SHORT TASK: In the optimizer issue text, copy the passage from "It works in" to "behind the code.", swapping "in tandem" for "together".

SOURCE TEXT:
Amber icon indicating copy to clipboard operation
Amber copied to clipboard

Introduce optimizer - remove unused variables

Open Ph0enixKM opened this issue 7 months ago • 9 comments

A new layer between Translate and Render layer called "optimizer" that optimises resulting Bash code. In this PR I'm introducing a new variable optimiser that removes the "hanging" variable declarations (the ones that are never used after all).

Optimizer

Optimizer currently has one sublayer that removes unused variables but we can easily extend it with more sublayers that alter the AST accordingly:

pub fn optimize_fragments(ast: &mut FragmentKind) {
    remove_unused_variables(ast);
    // Add new sublayer here
}

It works in tandem with FragmentKinds that are returned by translation layer a couple of lines above. It's goal is to modify the FragmentKind structure (the AST) in a more efficient way without modifying the logic behind the code.

RECORDED INFORMATION:
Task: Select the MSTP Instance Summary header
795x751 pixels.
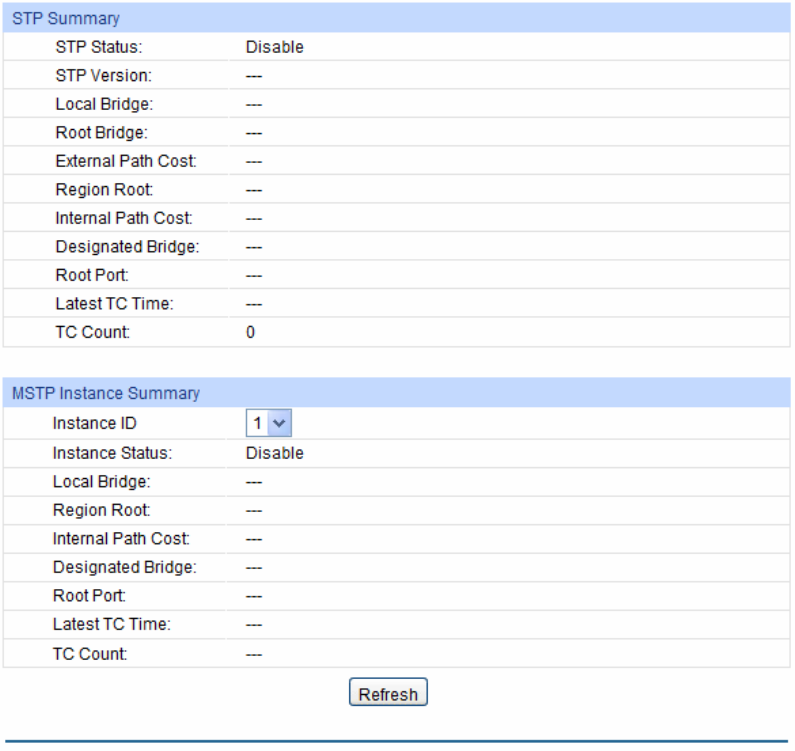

RESULT FOR THIS EXERCISE:
It works together with FragmentKinds that are returned by translation layer a couple of lines above. It's goal is to modify the FragmentKind structure (the AST) in a more efficient way without modifying the logic behind the code.